Vale l'apotropaico "lavoratori?" di Alberto Sordi
di Ghino di Tacco
Ragusa sempre più provincia, Modica e Scicli stà……
E’ proprio il caso di ricorrere all’antico detto, anche a costo di stravolgerlo un po’, per raccontare quello che è accaduto in questi giorni a Palermo. In breve, Ragusa per Ibla, e Comiso per l’aeroporto, partecipano alla bieca spartizione dei fondi regionali a favore degli interventi per gli enti locali voluta dall’Ars e si pappano rispettivamente 4,75 milioni di euro (su una richiesta di 5) e 4,5 milioni di euro. Che dire?
Mentre per Comiso i meriti stanno tutti fuori dal’Assemblea, essendo diventata la questione di interesse regionale e nazionale, per Ragusa la standing ovation và al Sindaco, capace di aggregare la protesta di un’intera città, sfidare il Presidente della Regione, ed ottenere per la sua città una pioggia di quattrini. Ed i deputati regionali iblei direte voi? Certificano il loro peso nullo negli equilibri palermitani e per giunta segnano un clamoroso autogol, con un comunicato che se non facesse piangere, ci consentirebbe di ridere a lungo. Invece di dare atto al sindaco di Ragusa della battaglia fatta lo attaccano per “eccesso di protagonismo”, e si arrogano su Comiso un merito che li prescinde e li trascende.
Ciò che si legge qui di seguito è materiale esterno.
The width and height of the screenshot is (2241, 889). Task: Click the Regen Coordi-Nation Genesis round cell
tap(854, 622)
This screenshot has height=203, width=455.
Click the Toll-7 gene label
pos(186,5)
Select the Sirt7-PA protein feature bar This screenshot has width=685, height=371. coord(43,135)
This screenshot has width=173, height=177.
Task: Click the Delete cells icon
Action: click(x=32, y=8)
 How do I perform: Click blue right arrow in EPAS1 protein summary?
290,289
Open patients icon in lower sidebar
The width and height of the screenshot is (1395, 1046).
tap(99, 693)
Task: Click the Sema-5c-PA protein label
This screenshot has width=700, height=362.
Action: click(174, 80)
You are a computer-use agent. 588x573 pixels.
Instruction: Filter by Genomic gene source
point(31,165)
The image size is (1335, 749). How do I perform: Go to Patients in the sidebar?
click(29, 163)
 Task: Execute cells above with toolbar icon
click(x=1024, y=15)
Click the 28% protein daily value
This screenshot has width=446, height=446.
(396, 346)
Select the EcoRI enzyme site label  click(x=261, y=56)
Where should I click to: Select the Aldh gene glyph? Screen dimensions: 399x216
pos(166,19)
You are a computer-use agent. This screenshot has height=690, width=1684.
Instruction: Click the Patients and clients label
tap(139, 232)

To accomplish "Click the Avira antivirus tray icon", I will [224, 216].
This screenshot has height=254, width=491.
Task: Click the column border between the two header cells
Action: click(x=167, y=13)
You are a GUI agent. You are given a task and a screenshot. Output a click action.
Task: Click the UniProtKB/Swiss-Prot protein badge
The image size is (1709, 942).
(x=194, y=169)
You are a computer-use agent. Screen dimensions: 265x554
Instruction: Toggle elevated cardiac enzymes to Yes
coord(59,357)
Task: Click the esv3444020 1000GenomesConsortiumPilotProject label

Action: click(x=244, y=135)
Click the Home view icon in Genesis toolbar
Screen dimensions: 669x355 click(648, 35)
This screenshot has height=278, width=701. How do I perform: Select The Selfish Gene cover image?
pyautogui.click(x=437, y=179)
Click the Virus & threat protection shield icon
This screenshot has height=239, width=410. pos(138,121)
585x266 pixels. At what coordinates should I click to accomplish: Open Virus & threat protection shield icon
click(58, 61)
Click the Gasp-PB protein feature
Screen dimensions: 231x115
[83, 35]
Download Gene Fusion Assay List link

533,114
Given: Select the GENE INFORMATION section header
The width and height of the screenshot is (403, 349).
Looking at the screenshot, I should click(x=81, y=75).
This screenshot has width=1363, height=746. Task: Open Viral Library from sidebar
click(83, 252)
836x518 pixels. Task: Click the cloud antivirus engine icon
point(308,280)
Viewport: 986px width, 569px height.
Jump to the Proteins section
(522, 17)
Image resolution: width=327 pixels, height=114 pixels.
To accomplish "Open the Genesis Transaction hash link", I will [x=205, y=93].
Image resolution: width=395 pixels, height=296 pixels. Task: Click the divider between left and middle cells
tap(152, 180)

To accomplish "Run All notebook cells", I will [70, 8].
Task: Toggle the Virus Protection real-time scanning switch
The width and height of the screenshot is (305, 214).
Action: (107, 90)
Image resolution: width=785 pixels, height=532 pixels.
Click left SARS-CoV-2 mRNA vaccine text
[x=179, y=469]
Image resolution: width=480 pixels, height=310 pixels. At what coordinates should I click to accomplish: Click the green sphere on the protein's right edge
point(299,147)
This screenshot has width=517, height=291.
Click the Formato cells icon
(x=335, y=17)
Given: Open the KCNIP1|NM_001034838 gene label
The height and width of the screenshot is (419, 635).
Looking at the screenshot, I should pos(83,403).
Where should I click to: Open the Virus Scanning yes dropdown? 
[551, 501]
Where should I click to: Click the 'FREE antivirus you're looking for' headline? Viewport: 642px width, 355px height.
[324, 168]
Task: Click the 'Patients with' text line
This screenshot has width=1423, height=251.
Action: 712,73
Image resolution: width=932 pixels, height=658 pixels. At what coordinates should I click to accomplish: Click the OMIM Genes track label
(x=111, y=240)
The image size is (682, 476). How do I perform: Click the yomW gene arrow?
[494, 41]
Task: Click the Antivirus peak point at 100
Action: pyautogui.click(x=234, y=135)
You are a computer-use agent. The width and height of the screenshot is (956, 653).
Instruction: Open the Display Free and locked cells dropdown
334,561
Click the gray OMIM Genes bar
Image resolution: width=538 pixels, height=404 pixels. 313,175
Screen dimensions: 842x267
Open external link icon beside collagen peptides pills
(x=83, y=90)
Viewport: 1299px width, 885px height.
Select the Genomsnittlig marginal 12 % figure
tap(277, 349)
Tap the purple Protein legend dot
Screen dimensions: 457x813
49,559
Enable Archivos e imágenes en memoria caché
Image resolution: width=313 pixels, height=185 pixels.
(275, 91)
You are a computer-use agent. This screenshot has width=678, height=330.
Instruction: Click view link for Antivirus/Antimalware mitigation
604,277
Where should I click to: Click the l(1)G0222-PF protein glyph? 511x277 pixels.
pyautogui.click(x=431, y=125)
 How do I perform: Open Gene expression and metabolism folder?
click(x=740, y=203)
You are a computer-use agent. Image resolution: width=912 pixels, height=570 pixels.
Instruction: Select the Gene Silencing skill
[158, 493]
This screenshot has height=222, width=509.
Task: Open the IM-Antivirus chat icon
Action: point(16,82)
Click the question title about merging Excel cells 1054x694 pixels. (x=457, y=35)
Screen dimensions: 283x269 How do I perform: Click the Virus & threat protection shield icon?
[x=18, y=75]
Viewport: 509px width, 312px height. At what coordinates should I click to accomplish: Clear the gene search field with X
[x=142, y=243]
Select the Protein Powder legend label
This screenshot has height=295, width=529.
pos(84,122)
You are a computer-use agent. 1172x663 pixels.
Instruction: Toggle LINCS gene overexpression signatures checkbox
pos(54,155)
Peccato che si siano dimenticati d leggere tutto il provvedimento e di vergognarsi subito dopo; mentre, infatti, non solo Ragusa ma anche Noto ed Agrigento, Favara e le isole Eolie, vedevano finanziati i recuperi dei loro centri storici, nessuno si prendeva cura di ricordare alle “onorevoli intelligenze”che affollano Sala d’Ercole, che anche Modica e Scicli meritavano una simile attenzione, forse anche più di altre amene località beneficiate dai finanziamenti. Lo dimenticava l’On Ragusa, che pure a Scicli e Modica deve le sue fortune elettorali, lo dimenticava l’On. Ammatuna , sempre pronto a pontificare su Modica, e lo dimenticava persino l’On. Leontini, che su Ispica avrebbe dovuto prestare un pizzico di attenzione in più.
Ma in questa brutta storia c’è un dato che suona ancora più stonato: il silenzio rassegnato dei sindaci di Modica e Scicli, l’incapacità di reagire e difender il proprio territorio, la mancanza, ed è l’unica giustificazione per i parlamentari iblei, di progetti coerenti e concreti su cui richiedere i finanziamenti.
Ed allora il risultato finale è presto detto: per una parte occidentale della provincia che avanza in termine di peso politico ed infrastrutture, dopo anni di sudditanza al comprensorio modicano, c’è un’area, quella orientale che, nonostante il riconoscimento Unesco, la grande esposizione mediatica, arranca faticosamente, dando ragione a chi quasi un secolo fa preconizzò “ Rausa provincia e Muorica stà….”.